*About this exercise*
Once every line below with "link" has been counted, state the total and nothing else.

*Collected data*
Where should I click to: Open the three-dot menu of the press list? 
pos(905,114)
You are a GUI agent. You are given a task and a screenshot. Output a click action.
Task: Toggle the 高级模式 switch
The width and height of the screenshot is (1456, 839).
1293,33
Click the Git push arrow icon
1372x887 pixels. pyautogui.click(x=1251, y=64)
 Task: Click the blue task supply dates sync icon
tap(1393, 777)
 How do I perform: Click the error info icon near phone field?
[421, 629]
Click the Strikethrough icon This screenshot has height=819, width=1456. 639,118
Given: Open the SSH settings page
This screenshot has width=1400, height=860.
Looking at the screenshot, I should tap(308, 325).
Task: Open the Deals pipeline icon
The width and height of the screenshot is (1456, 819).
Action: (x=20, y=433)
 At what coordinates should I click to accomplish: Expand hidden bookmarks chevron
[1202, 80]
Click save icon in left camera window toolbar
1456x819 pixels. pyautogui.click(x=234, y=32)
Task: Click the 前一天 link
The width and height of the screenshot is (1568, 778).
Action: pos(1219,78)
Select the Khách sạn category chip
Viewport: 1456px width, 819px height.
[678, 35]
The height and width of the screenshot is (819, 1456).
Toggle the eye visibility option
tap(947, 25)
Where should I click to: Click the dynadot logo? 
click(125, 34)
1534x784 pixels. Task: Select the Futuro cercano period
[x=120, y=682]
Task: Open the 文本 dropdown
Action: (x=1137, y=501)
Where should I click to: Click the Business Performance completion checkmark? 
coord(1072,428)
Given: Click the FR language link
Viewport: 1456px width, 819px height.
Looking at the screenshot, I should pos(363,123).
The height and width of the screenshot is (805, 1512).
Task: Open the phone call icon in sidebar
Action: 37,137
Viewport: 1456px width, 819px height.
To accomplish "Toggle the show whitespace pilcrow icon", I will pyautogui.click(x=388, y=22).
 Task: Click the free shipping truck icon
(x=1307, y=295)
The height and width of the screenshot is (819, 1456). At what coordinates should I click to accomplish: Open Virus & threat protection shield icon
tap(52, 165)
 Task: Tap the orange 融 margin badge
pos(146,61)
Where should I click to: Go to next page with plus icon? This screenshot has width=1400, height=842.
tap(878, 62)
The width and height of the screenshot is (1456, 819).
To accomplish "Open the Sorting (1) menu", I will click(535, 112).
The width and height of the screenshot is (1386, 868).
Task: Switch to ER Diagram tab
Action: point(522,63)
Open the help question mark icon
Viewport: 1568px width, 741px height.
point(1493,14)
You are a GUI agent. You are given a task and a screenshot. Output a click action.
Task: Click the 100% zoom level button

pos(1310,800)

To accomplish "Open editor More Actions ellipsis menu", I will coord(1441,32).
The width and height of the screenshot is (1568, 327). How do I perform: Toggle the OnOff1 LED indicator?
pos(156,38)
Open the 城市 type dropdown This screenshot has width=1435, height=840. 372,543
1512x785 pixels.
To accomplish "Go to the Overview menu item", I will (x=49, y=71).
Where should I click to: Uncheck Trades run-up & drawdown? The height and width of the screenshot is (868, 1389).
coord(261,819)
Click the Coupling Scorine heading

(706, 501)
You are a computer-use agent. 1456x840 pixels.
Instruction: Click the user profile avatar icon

*Task output*
2